- Brief -
Can you rewrite the listing below with every "coordinates" swapped for "position" and nothing else changed? Omit the pictures from your answer.

Source data:
↓
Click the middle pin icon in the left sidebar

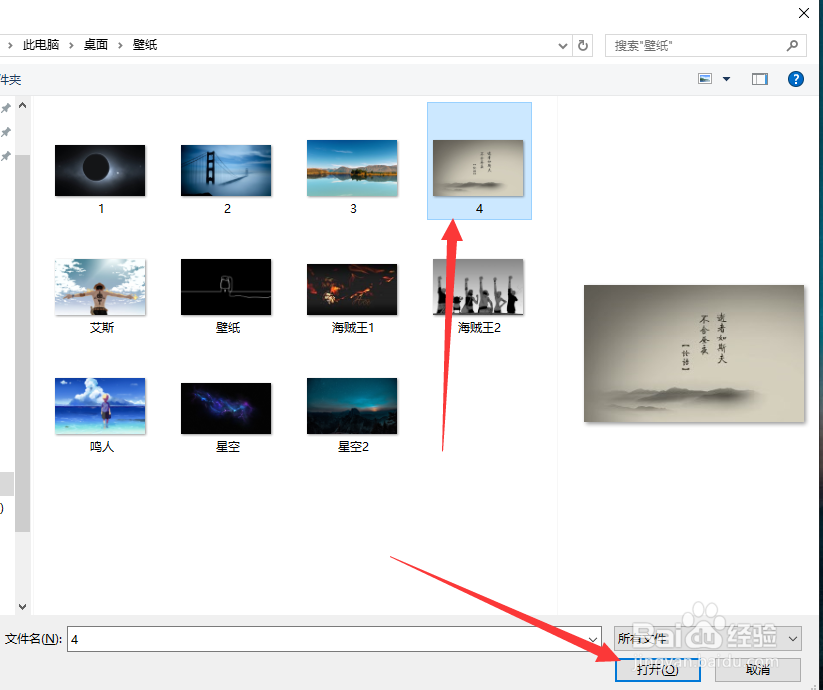pyautogui.click(x=5, y=132)
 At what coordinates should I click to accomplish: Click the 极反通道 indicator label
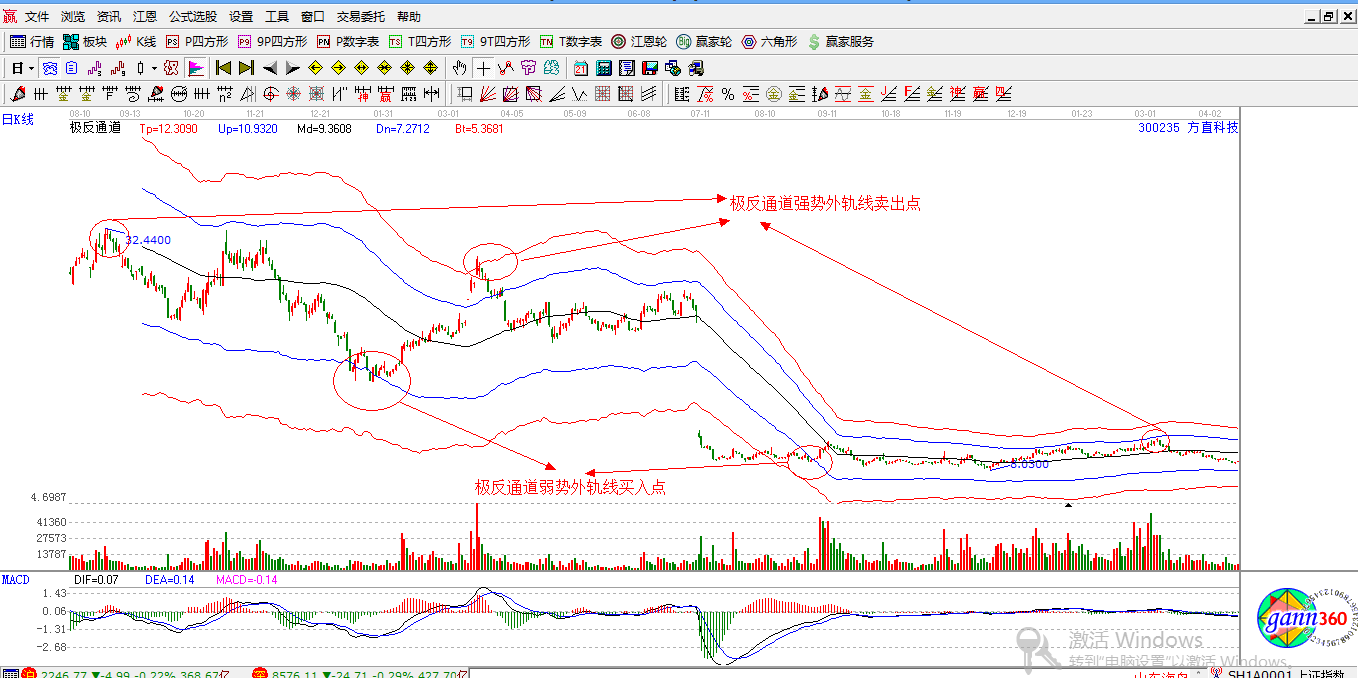tap(95, 128)
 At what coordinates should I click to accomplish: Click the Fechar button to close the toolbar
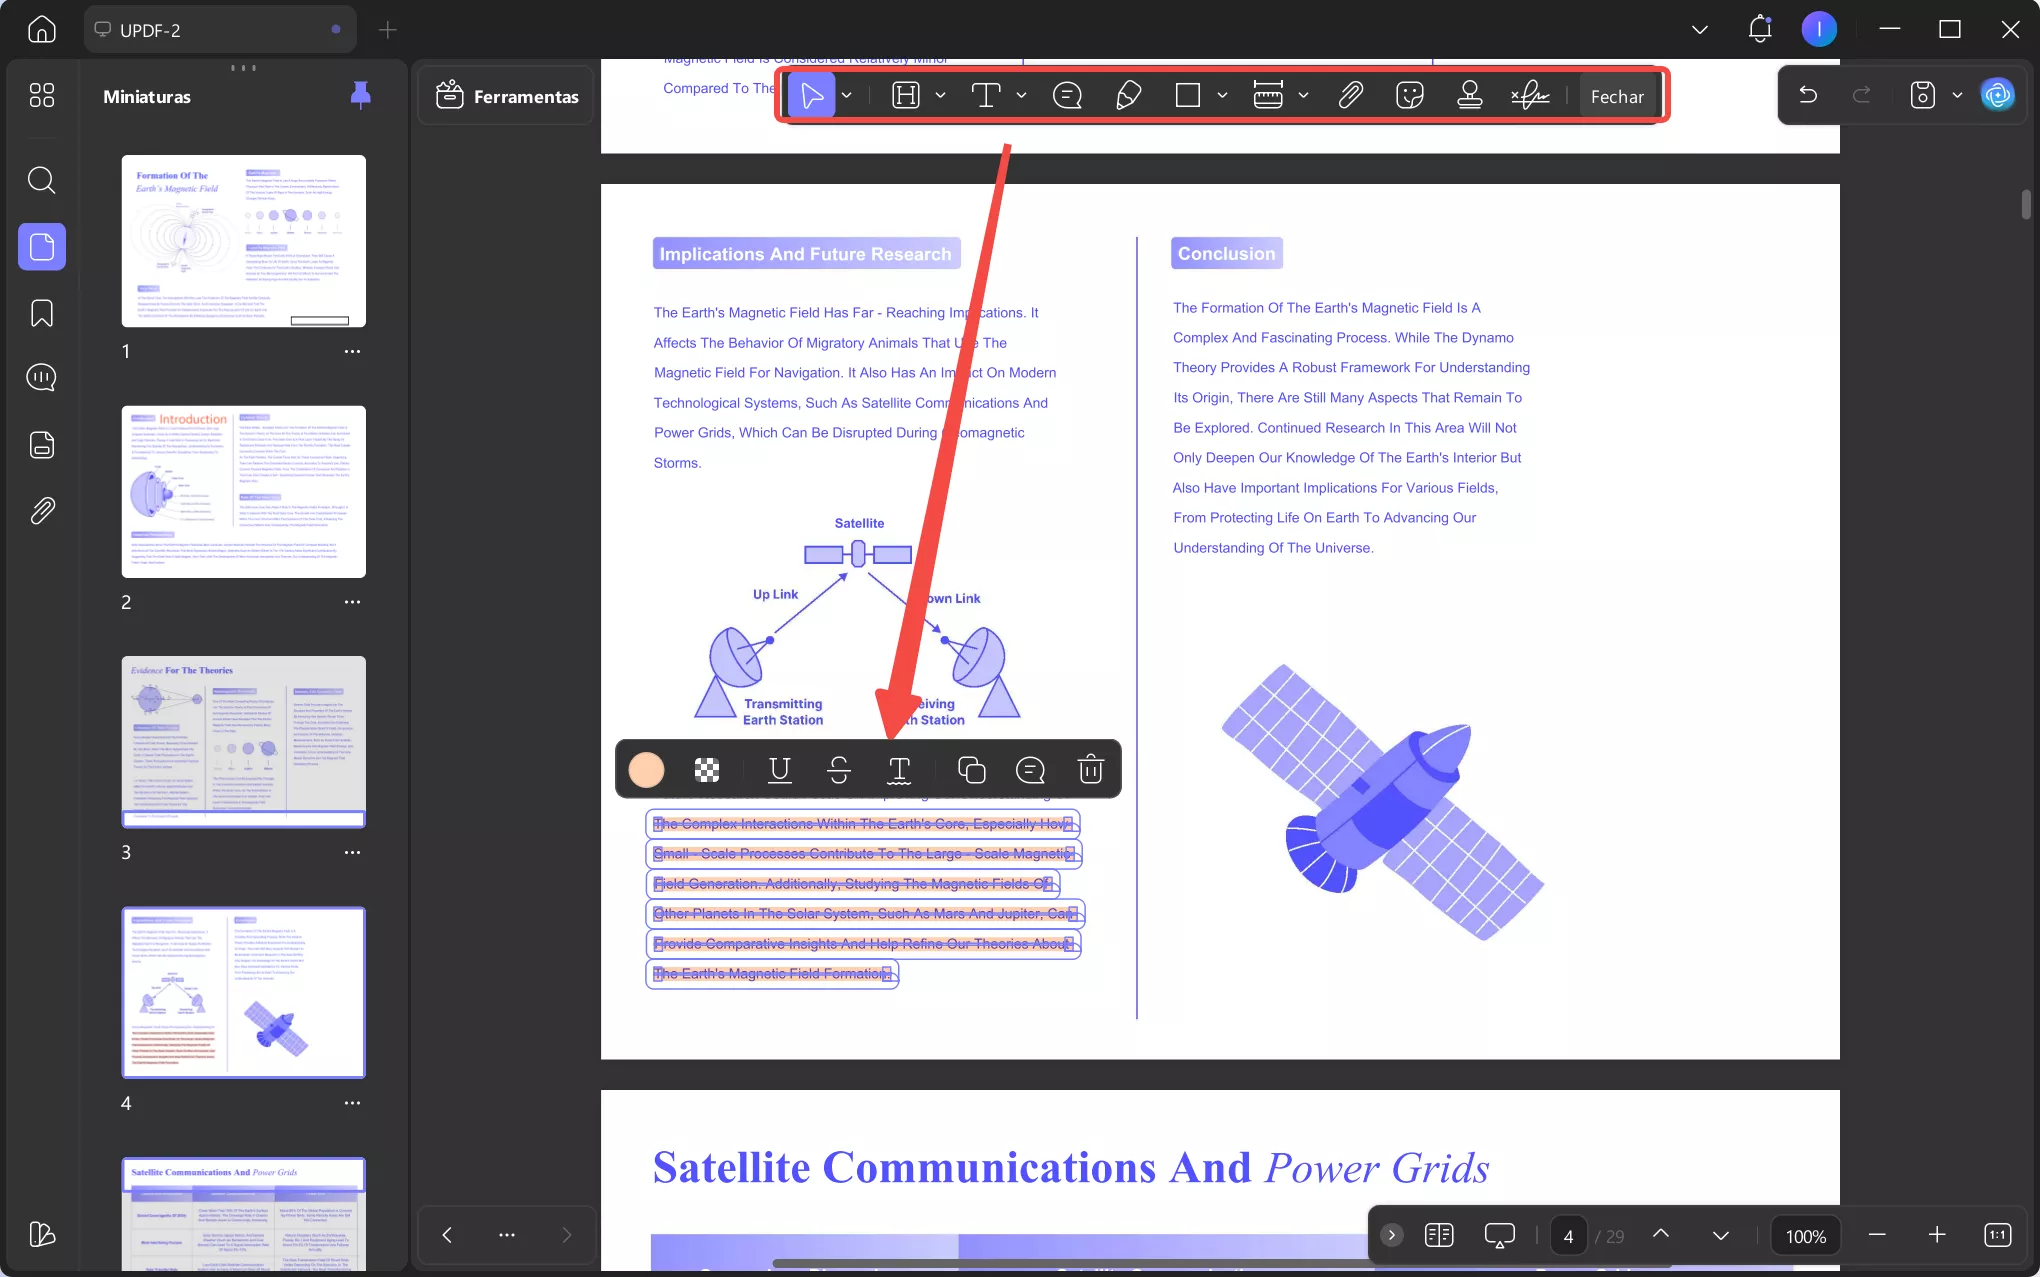[x=1617, y=96]
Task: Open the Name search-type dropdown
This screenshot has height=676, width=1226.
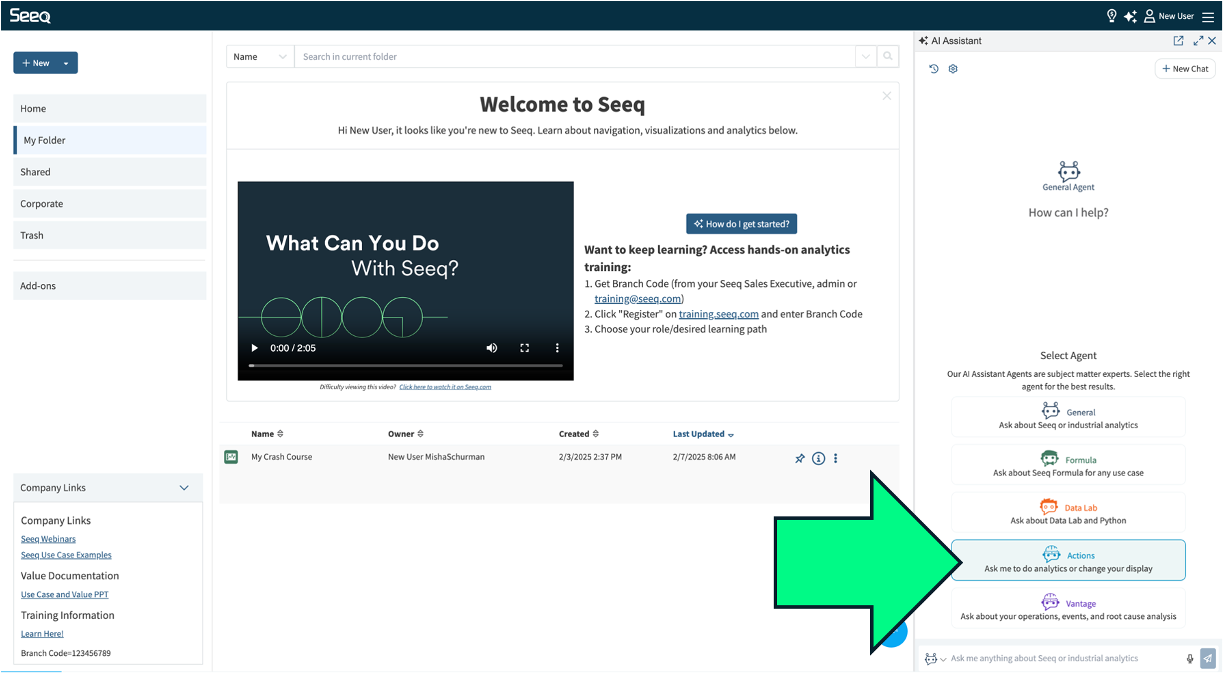Action: (x=260, y=57)
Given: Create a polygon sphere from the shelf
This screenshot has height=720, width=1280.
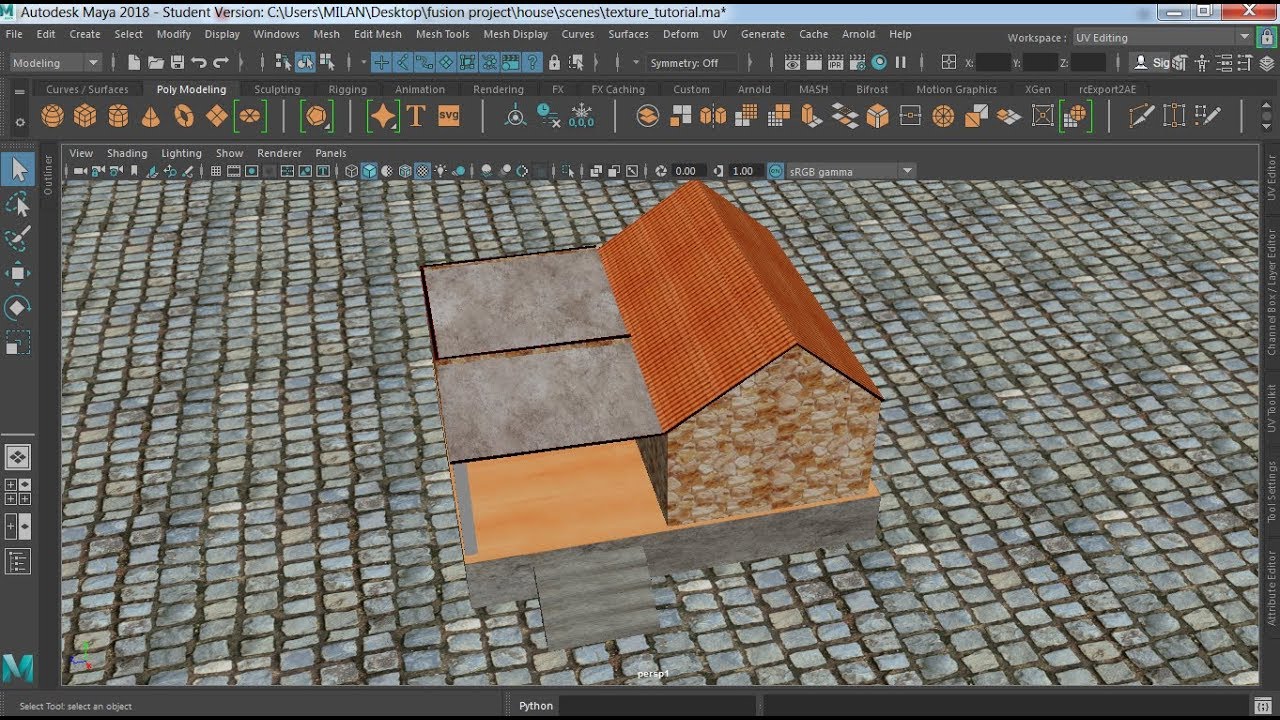Looking at the screenshot, I should [x=52, y=116].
↑
- Response to the exercise -
Click the middle pin icon in the left sidebar

pyautogui.click(x=5, y=132)
 At what position should I click to accomplish: Click the 极反通道 indicator label
tap(95, 128)
 At what position should I click to accomplish: Click the Fechar button to close the toolbar
[x=1617, y=96]
Task: Open the Name search-type dropdown
This screenshot has height=676, width=1226.
Action: (x=260, y=57)
Given: Create a polygon sphere from the shelf
This screenshot has height=720, width=1280.
Looking at the screenshot, I should [x=52, y=116].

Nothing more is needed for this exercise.